Over many years Fricke has authored more than 1,000 articles that have appeared in many journals. These items focus on some aspect of postal card or postcard use including rates, auxiliary markings, routes, cancellations, interesting points of origin or destination, varieties, advertising cards, first day items, novelty cards, paid reply cards, earliest known use, and other stationery items like stamped envelopes and wrappers, as well as many divergent subjects in the field of philately.

These articles have appeared in more than 35 philatelic journals and publications and five newspapers, including Linn’s Stamp News, Pennsylvania Postal Historian, Stamp Collector, The American Philatelist, U.S. Stamp News, U.S. Stamps & Postal History, Scott Stamp Monthly, Postal Stationery, Airpost Journal, Philatelic Freemason, The Seebecker, American Philatelic Congress Book, New Jersey Postal History, North Carolina Postal History Society Newsletter, Collectors Club Philatelist, S.P.A. Journal, Chesstamp Review, and Mekeel’s & Stamps among others. He currently has more than 200 articles that have been accepted but not yet published.

Charles planned and copyrighted the 1997 unpublished work, The Wide-Wide-World of Postal Stationery: An Encyclopedia of Collectibles. This was a 380 35mm slide presentation with accompanying text describing nearly 850 items. The program illustrated outstanding examples, types, and varieties of world postal stationery — an originally conceived introduction to collecting postal stationery.

He also planned and copyrighted the 1998 unpublished compilation of examples of postcards with descriptions, Deltiology and Philately in the Early 1900s: A Marriage of Collectibles.

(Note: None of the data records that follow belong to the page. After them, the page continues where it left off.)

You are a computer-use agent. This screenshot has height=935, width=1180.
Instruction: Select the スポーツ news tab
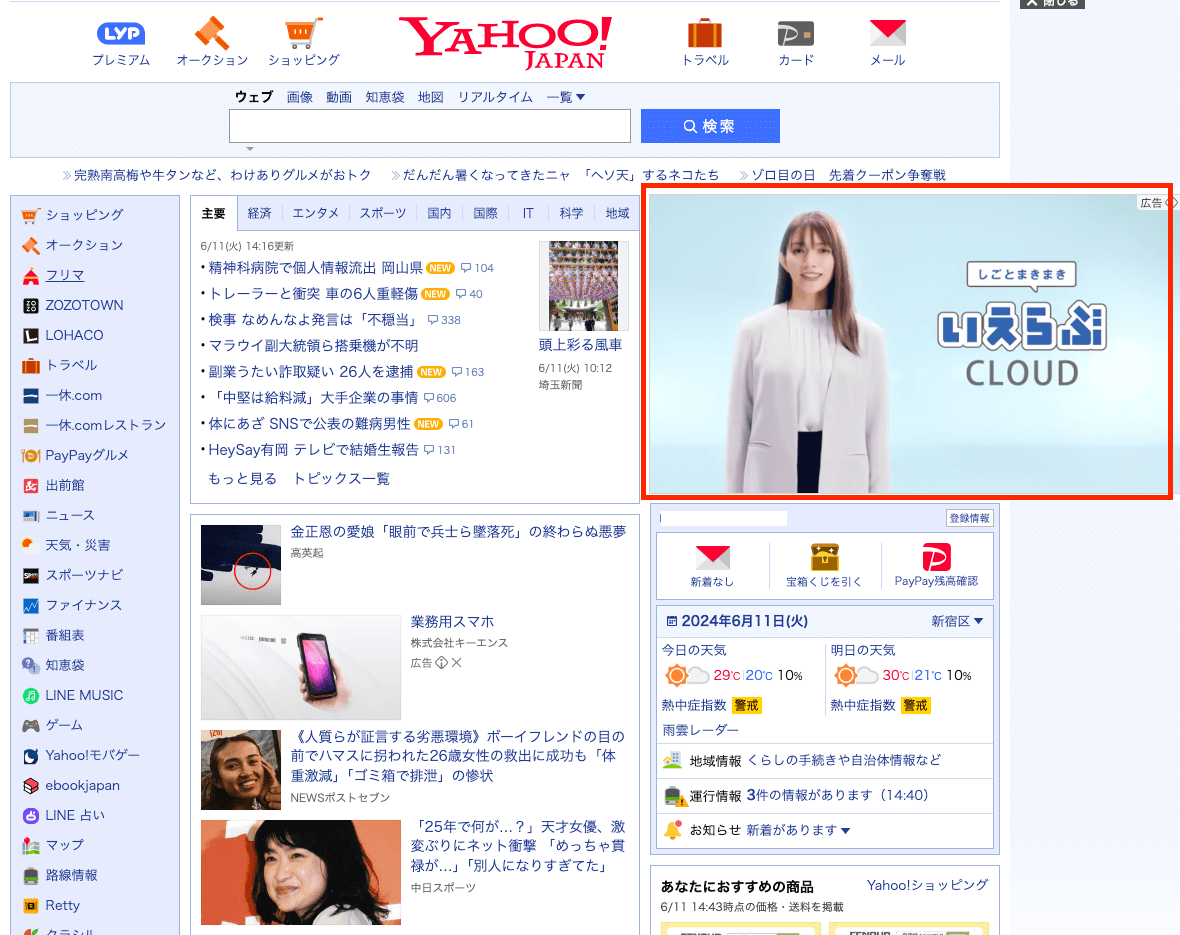click(383, 213)
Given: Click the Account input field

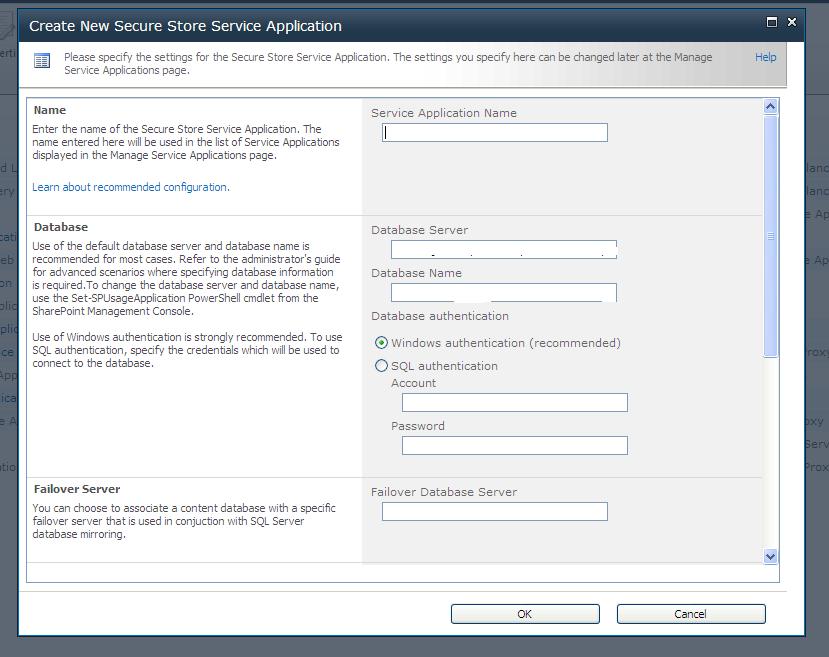Looking at the screenshot, I should pyautogui.click(x=514, y=402).
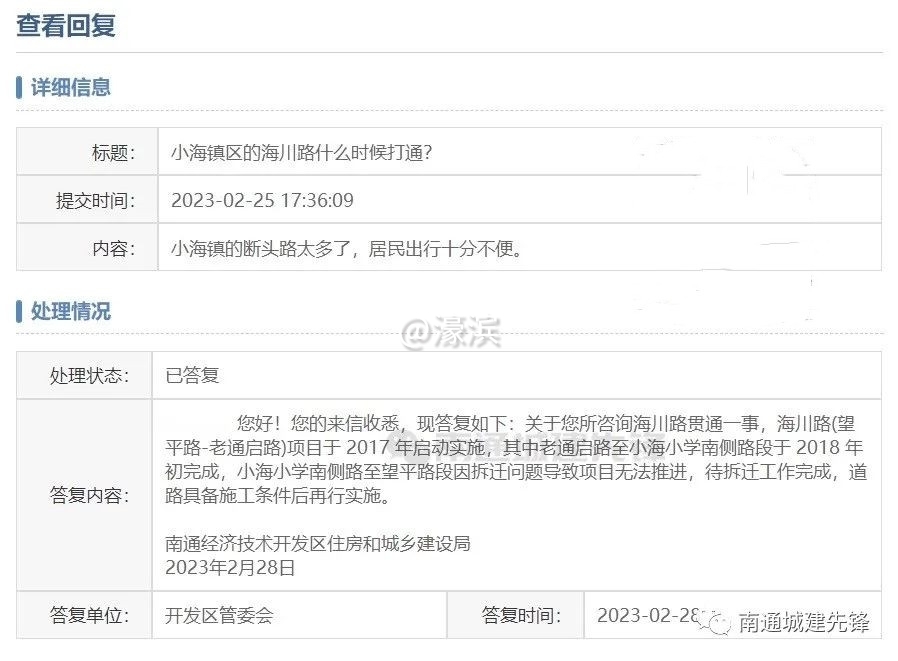This screenshot has width=898, height=661.
Task: Click the 答复内容 label cell
Action: click(90, 495)
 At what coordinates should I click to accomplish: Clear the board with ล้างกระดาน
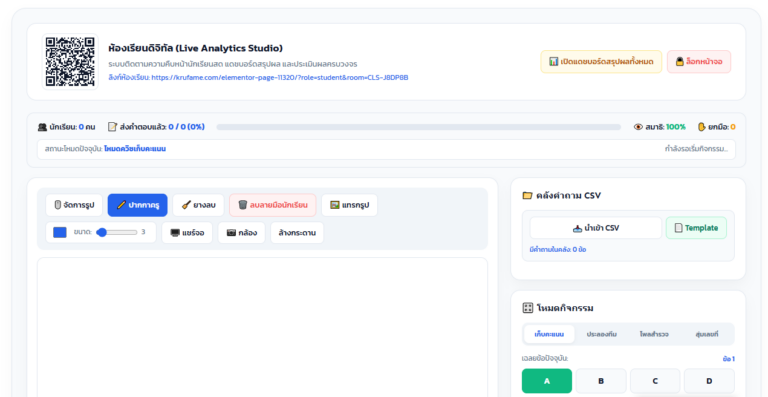click(297, 233)
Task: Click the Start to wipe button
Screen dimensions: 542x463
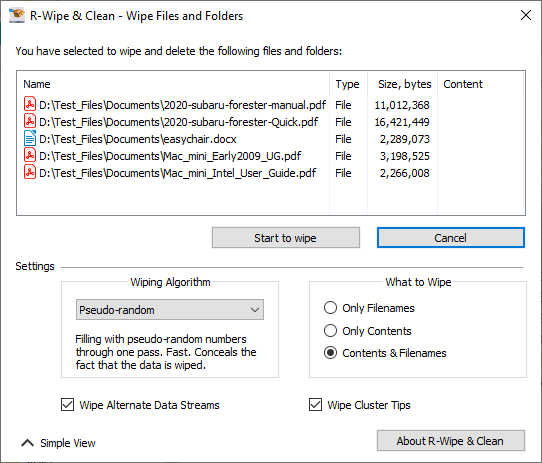Action: [286, 238]
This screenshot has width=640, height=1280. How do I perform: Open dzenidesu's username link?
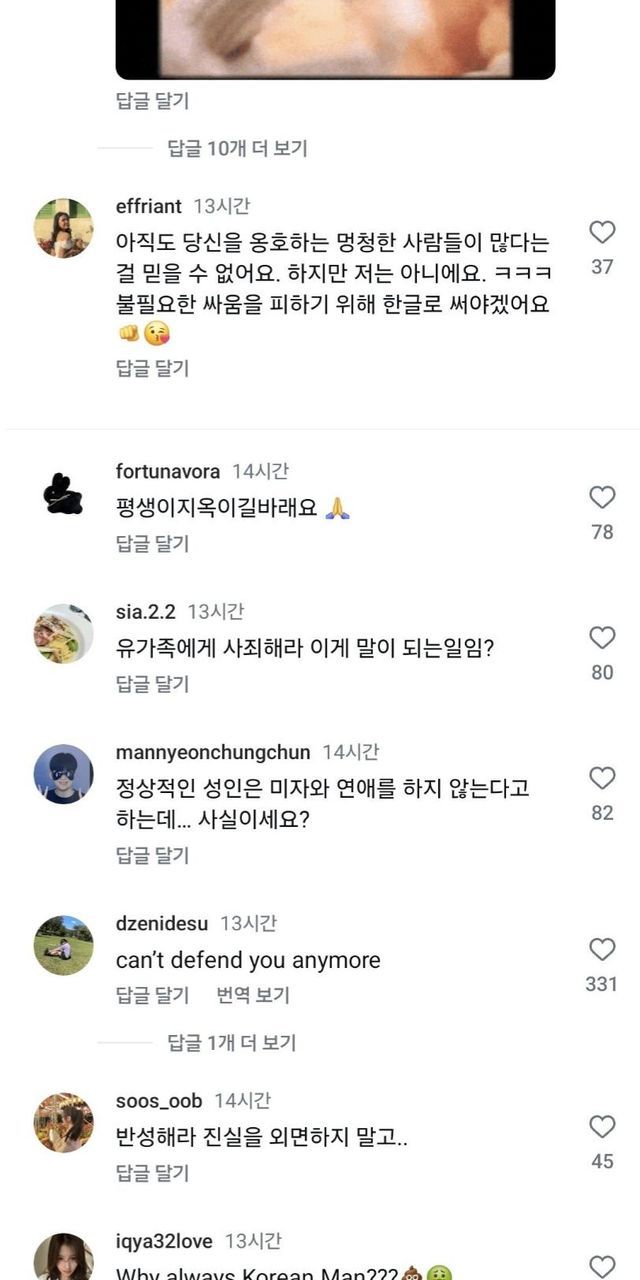click(162, 923)
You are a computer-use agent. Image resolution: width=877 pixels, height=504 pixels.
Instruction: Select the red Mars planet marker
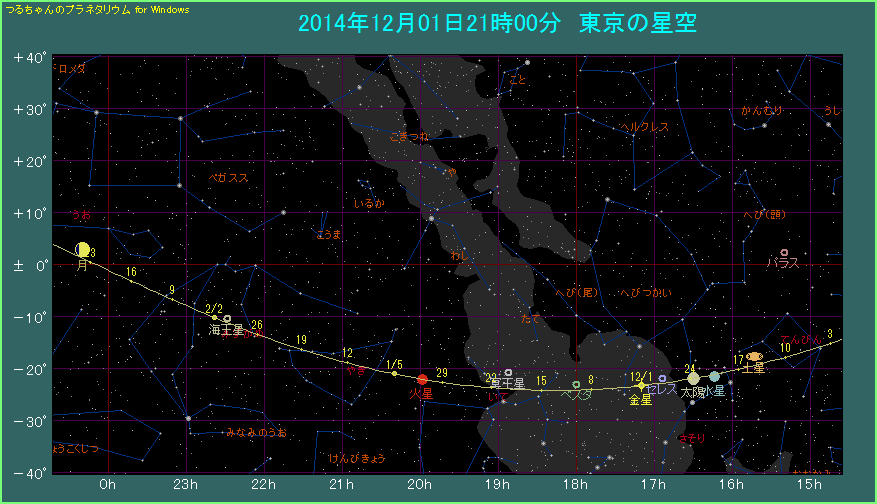point(422,379)
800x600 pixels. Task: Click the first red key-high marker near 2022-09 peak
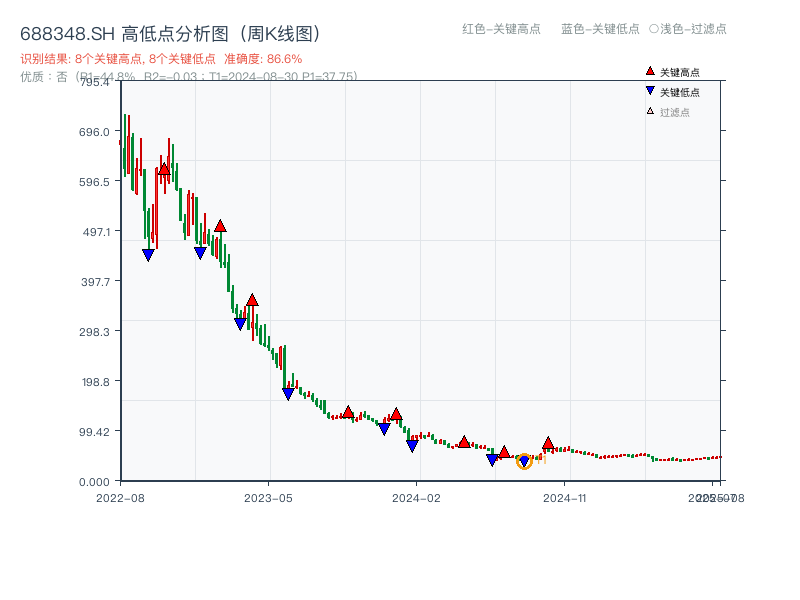163,169
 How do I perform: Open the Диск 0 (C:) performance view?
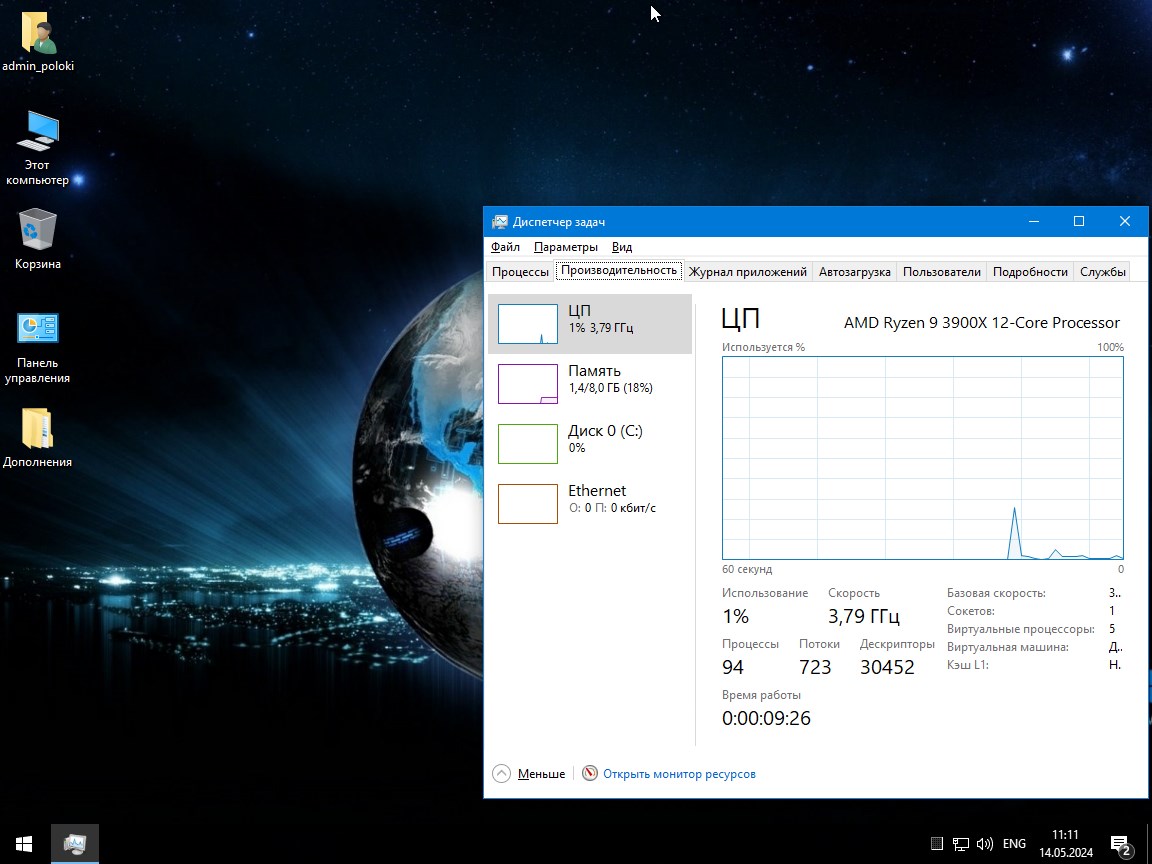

The award is named in honor of two-time John N. Luff award recipient Charlie Peterson, who set high standards in journal quality as editor of the APRL’s Philatelic Literature Review and the United States Philatelic Classics Society’s Chronicle of the U.S. Classic Postal Issues. His efforts with FIP and APS brought about the concepts of competitive literature exhibitions, and he served both nationally and internationally as a philatelic literature judge. He compiled indices for several major journals and generously mentored authors and editors throughout his career. Charlie Peterson served as president of the Writers Unit 30, the FIP philatelic literature commission, and the APRL.